_REQUIRED TASK_:
Count the lines in the records below that contain the string "Instruction", matching case exactly. Reply with the number only.

_STORED ROWS_:

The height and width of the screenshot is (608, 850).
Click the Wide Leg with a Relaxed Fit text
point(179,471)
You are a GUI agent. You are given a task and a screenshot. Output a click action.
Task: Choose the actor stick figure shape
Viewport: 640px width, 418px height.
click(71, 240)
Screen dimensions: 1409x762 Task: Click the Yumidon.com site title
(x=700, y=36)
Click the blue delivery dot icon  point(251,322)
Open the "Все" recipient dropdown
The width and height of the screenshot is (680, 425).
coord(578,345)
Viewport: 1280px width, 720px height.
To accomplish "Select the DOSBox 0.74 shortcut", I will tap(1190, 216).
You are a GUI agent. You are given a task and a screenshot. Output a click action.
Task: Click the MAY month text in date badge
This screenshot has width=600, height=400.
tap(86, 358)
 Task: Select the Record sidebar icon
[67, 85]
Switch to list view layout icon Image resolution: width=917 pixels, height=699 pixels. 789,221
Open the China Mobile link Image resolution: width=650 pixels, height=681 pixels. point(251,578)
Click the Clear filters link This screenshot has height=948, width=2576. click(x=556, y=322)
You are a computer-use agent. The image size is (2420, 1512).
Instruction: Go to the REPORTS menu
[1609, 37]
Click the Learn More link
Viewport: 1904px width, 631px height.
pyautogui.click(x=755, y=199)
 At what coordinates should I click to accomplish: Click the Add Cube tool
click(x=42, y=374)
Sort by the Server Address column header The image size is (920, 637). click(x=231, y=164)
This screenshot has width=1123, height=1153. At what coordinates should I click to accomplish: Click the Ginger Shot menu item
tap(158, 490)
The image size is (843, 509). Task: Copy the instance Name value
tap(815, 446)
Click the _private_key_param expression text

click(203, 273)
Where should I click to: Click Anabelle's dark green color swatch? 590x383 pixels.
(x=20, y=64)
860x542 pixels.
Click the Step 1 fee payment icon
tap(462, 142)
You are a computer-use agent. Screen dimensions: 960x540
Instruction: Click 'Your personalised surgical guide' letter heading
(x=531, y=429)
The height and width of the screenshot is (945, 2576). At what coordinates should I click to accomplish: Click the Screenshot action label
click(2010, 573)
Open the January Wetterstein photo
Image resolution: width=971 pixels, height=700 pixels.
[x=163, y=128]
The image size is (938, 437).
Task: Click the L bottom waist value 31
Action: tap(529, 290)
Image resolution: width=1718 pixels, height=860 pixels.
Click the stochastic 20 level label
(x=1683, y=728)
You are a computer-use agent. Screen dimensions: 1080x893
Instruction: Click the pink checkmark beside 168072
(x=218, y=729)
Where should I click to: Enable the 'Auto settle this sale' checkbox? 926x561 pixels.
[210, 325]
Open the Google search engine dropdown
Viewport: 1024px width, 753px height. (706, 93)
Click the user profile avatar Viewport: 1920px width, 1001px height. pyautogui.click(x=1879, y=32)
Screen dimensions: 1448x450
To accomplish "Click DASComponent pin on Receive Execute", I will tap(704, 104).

_REPLY TO THE EXERCISE_:
3